The sexual harassment game was by far the most hilarious. To "win" you have to participate in a virtual interaction with your imaginary co-worker Gene (picture Tom Selleck if he worked at Wal-mart and was a greasy cartoon character) who makes increasingly inappropriate sexual advances. After each move by Gene you have to click "Sexual Harassment" or "Not Sexual Harassment". I wanted to see just how far Gene would go and ended up having to repeat the lesson due to my poor score. I was apparently not the only one to have enjoyed getting to know Gene. Someone had written on the wall behind the computer "Gene is hot". Below that someone else had responded "I'd do him".

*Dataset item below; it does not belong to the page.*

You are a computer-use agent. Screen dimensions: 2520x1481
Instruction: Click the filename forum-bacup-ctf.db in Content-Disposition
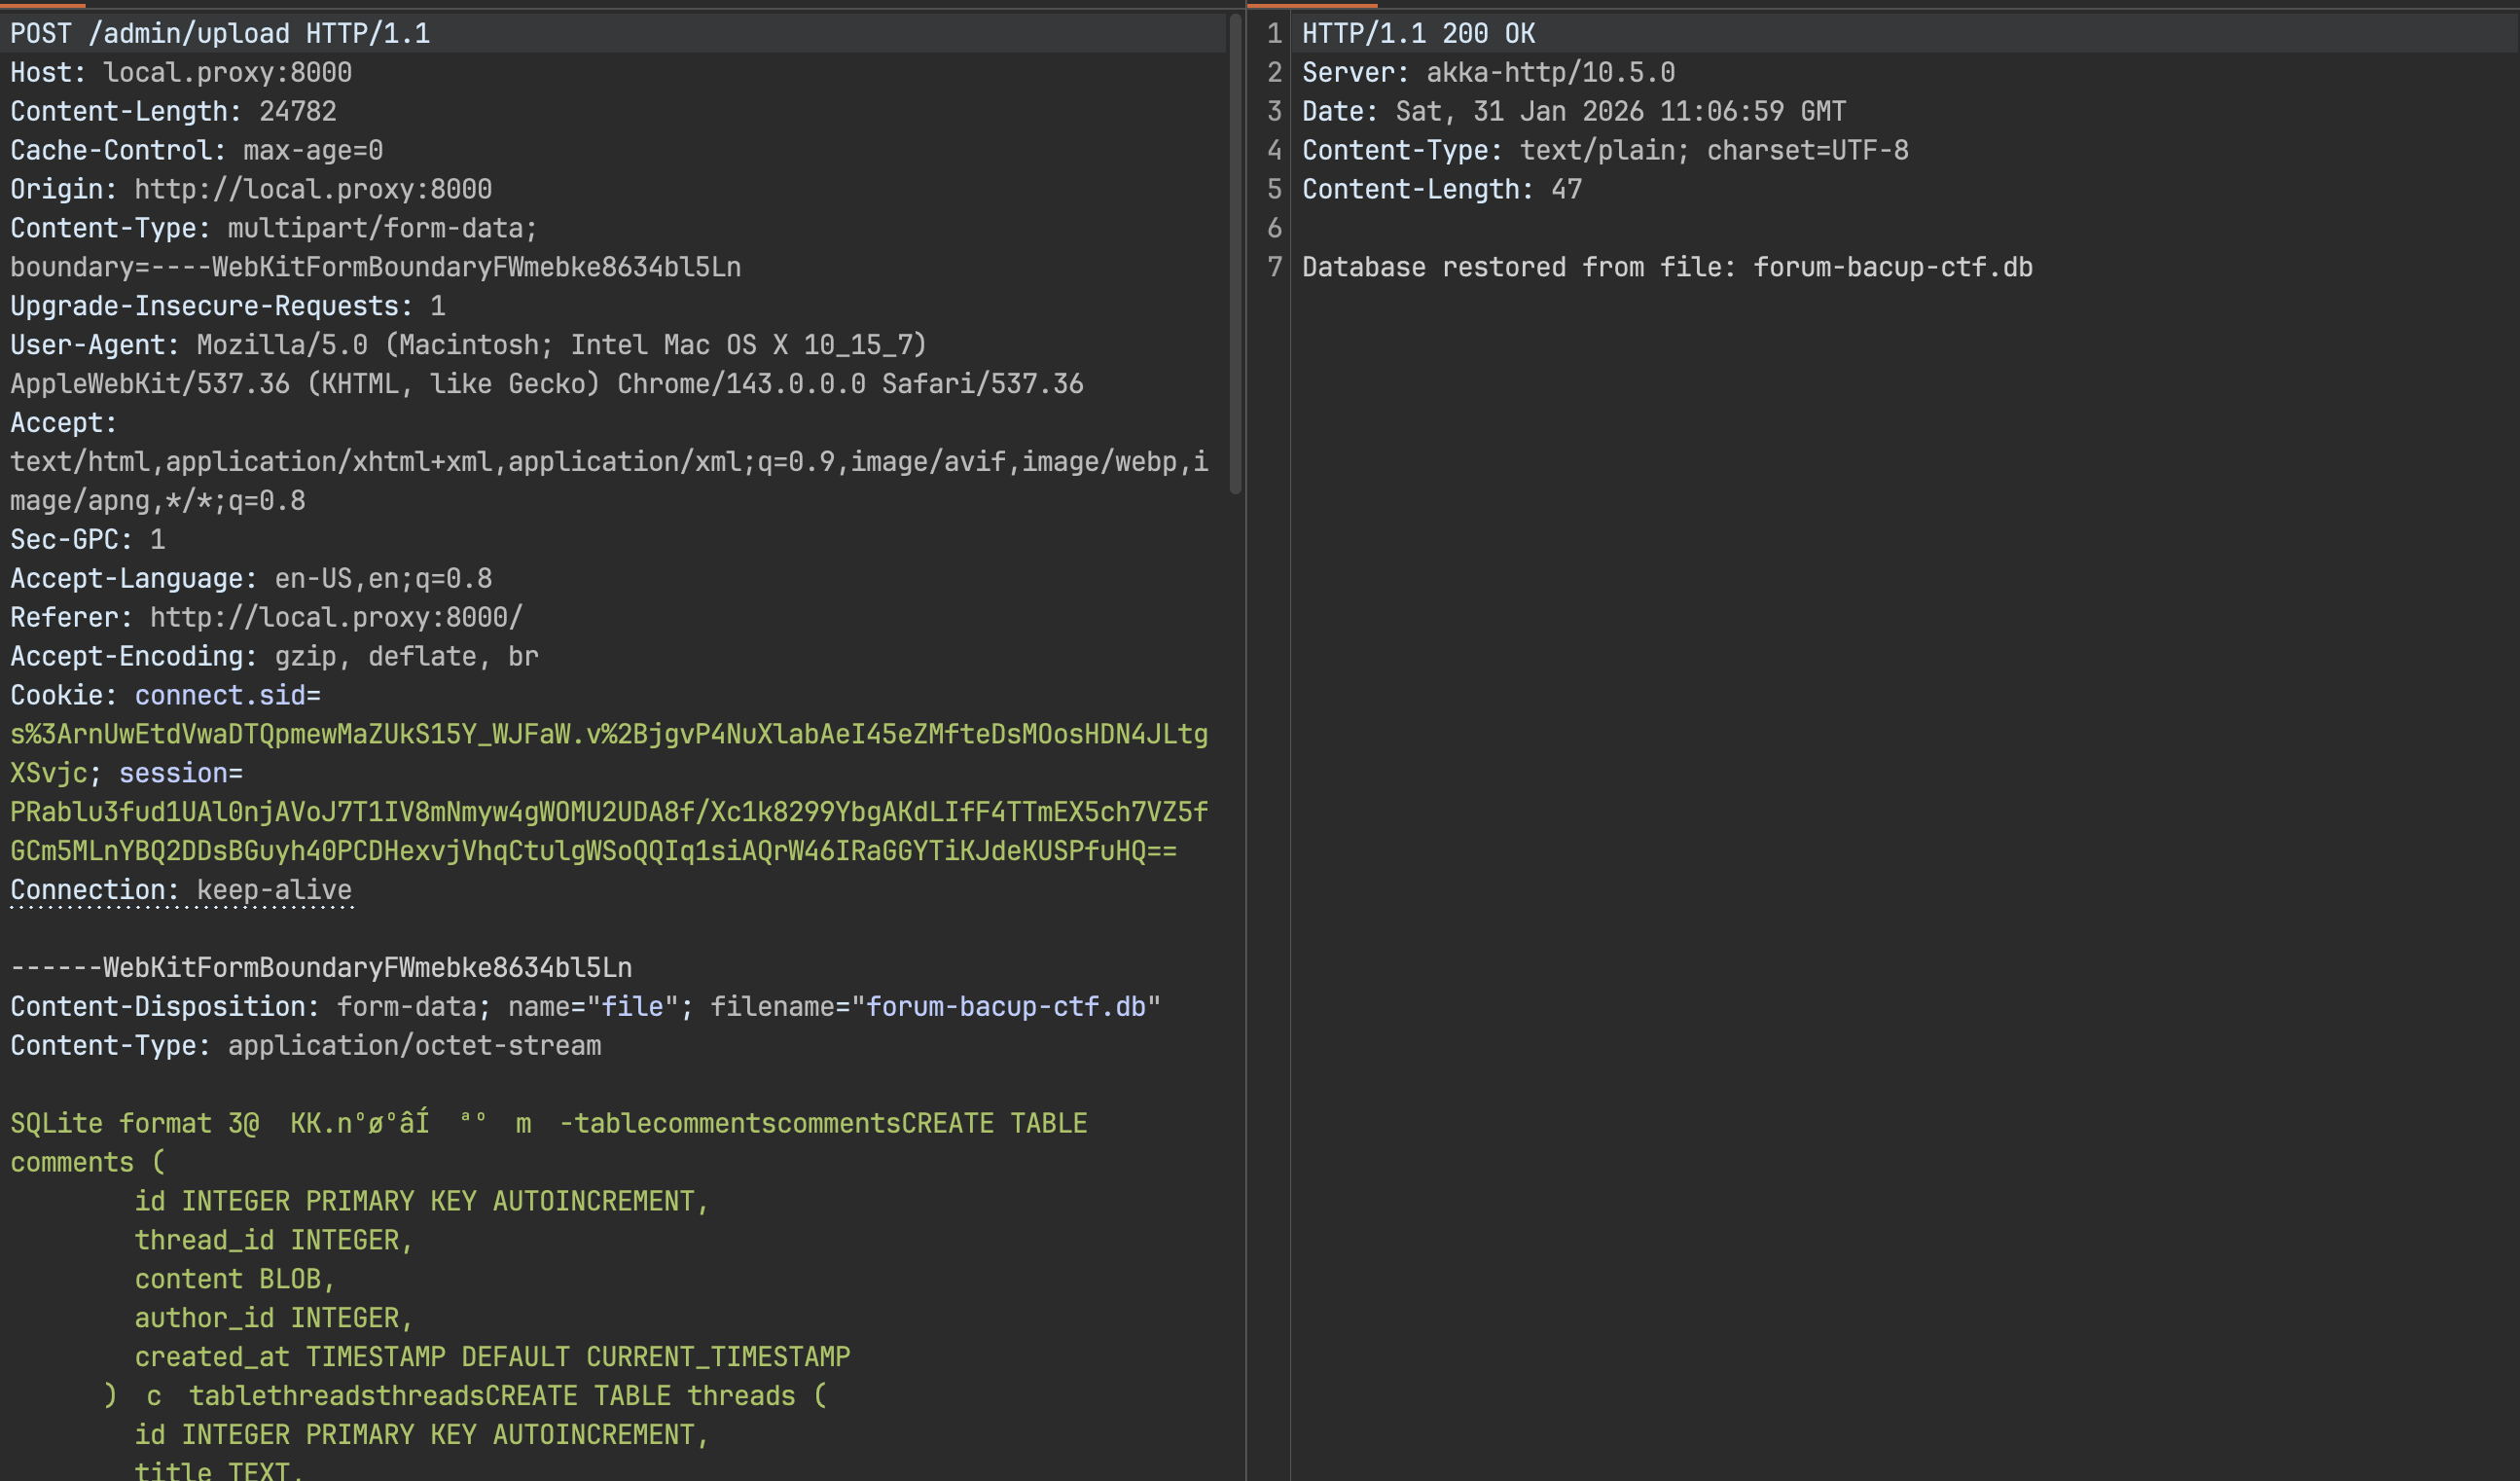click(x=1005, y=1006)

It's pretty much the most pointless thing I've ever done... which is why I don't know why I've been putting it off. I get to sit out back in the computer room with my snacks, put my feet up and "learn". I learned important lessons like NEVER climb inside the trash compactor and DON'T put heavy merchandise on top of eggs when you are packing shopping bags, neither of which I would even have opportunity to do in my capacity as a slave to "fashion". And I was disappointed to find out that according to company policy, employees are not allowed to date other employees, which is the tragedy of the century. This important learning comes too late for the two (possibly three) staff couples who are expecting babies. And I hope it doesn't negatively affect attendance at the upcoming nuptials of Ken from electronics and Christy from jewelry.